## Prompt
Read the listing below and tally the lines that contain "logo"; the reply is that tally only.

## Dataset records
● ● ● ●
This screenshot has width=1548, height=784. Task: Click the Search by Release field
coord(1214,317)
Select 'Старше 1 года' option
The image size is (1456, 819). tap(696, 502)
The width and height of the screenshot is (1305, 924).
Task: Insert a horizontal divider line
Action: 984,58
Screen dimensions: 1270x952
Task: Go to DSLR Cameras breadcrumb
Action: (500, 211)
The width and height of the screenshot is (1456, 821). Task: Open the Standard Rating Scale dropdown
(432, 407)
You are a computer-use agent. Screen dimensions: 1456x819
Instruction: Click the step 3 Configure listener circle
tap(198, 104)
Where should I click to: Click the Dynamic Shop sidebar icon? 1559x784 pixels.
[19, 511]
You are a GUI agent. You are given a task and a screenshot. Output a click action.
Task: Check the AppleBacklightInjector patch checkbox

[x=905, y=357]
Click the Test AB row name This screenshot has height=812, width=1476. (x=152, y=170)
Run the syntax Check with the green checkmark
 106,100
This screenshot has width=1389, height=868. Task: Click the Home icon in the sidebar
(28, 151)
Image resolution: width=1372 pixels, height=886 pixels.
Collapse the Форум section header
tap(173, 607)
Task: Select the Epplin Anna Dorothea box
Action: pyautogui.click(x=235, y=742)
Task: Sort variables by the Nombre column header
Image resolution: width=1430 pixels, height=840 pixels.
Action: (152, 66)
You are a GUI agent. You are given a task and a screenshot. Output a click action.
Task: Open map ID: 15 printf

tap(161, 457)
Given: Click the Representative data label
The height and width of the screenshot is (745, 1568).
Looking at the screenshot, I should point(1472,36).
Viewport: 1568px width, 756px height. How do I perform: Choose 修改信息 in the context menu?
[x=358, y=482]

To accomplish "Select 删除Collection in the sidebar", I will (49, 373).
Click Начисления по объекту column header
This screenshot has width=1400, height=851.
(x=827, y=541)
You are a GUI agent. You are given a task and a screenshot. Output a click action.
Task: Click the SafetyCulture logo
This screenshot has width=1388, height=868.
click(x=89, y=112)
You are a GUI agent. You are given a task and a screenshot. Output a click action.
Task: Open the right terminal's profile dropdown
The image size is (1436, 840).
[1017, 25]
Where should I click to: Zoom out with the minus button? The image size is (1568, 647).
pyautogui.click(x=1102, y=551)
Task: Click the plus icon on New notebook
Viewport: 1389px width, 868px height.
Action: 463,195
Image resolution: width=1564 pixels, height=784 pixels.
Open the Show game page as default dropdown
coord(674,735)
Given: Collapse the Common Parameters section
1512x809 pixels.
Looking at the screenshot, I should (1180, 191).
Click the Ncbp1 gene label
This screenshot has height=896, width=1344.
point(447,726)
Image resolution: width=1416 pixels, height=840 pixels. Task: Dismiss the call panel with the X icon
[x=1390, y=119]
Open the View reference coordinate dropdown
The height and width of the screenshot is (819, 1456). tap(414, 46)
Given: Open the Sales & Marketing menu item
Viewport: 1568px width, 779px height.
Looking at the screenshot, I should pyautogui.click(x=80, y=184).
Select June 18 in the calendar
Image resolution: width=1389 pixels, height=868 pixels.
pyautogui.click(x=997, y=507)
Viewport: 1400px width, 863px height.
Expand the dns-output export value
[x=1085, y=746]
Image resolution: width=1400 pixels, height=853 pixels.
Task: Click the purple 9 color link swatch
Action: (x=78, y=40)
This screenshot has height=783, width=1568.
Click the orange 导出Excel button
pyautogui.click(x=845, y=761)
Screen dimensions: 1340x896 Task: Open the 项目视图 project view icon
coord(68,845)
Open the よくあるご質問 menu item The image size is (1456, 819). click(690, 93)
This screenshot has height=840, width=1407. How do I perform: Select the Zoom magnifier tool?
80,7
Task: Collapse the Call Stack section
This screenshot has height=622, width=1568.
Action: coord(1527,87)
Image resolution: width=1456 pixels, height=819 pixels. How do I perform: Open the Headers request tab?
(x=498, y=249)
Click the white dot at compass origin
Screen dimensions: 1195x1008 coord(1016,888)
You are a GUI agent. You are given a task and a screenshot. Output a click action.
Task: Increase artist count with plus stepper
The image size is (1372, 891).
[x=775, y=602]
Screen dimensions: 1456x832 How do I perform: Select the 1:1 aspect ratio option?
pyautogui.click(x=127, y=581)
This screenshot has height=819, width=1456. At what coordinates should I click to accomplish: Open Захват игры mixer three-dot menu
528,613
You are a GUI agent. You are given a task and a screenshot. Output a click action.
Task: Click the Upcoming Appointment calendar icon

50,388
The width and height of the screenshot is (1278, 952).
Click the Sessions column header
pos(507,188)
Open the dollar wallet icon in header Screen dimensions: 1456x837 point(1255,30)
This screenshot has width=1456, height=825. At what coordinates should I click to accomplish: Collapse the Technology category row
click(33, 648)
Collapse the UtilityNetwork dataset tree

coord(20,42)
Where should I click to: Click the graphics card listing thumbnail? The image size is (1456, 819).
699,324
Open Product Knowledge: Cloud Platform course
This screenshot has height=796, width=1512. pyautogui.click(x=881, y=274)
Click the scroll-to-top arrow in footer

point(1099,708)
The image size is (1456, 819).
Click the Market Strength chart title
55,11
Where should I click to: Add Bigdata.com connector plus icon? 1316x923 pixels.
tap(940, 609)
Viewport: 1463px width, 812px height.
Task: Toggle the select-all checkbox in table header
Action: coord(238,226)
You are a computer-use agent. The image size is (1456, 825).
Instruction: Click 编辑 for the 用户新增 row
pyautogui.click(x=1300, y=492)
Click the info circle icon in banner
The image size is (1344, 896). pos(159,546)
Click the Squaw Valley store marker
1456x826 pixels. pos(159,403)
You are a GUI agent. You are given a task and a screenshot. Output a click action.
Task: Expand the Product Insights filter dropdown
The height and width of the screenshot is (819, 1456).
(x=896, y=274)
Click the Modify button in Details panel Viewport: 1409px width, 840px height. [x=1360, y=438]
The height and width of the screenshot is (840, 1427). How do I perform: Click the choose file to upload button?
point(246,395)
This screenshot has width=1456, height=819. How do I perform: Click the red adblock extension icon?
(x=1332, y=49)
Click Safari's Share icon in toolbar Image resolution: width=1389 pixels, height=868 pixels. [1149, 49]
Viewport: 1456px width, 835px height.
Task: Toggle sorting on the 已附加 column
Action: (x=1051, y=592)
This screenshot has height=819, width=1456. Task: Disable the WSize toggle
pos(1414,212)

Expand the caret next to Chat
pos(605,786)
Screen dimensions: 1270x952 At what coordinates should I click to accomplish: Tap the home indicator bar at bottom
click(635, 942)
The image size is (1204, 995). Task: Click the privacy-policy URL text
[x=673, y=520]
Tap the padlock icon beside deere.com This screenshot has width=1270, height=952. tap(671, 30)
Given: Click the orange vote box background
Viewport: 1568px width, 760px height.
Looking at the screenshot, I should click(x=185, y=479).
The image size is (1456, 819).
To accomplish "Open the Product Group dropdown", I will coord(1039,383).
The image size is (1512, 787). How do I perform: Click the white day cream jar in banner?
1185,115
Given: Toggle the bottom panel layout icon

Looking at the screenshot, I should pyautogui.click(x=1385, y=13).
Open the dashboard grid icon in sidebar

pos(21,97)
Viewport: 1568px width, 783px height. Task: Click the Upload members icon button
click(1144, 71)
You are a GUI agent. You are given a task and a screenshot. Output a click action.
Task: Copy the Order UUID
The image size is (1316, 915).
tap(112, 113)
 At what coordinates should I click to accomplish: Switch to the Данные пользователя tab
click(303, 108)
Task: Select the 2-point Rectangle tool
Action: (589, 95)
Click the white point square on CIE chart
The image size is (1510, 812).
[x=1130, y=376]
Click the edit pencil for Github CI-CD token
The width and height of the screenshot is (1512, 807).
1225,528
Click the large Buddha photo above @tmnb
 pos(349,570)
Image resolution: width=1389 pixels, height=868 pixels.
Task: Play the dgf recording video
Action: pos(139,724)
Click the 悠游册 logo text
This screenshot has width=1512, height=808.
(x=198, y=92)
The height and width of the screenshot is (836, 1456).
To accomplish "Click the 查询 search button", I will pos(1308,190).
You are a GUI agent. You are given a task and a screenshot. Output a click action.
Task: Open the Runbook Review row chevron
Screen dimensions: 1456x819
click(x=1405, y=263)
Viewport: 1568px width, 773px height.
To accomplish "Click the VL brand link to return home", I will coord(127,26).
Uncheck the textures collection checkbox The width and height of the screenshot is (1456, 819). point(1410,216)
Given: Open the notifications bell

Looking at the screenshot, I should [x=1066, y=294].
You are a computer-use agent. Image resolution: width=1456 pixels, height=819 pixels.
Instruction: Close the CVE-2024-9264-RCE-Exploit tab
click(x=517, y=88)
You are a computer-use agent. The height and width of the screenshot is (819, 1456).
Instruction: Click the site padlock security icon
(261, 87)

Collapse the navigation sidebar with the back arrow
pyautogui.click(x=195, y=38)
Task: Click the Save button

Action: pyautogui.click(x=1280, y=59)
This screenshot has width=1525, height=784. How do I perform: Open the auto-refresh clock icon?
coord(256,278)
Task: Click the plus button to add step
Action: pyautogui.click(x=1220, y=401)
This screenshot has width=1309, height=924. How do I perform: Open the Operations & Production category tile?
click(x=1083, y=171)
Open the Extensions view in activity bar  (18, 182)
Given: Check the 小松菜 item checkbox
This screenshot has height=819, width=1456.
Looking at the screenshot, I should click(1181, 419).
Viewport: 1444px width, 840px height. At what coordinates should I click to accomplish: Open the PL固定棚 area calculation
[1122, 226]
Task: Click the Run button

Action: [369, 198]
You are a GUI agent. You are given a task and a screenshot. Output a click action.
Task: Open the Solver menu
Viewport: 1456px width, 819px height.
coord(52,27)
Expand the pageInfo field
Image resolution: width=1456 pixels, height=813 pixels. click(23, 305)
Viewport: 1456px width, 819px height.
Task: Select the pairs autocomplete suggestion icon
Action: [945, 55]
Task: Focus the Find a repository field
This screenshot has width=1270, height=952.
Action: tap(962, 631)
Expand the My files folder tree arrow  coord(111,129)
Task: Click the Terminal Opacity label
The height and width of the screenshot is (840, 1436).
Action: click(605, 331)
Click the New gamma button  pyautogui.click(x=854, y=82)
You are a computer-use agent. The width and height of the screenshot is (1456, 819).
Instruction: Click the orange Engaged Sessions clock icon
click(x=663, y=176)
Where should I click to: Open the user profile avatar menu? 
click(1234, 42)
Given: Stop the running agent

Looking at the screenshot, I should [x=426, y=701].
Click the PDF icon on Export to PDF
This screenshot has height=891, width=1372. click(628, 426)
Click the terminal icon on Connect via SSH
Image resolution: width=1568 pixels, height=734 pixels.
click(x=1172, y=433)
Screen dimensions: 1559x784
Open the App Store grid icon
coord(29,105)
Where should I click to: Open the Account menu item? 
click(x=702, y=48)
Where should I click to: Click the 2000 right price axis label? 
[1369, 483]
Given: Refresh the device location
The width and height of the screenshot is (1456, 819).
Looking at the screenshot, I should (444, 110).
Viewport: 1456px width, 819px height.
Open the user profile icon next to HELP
● ● ● ●
## Written solution
2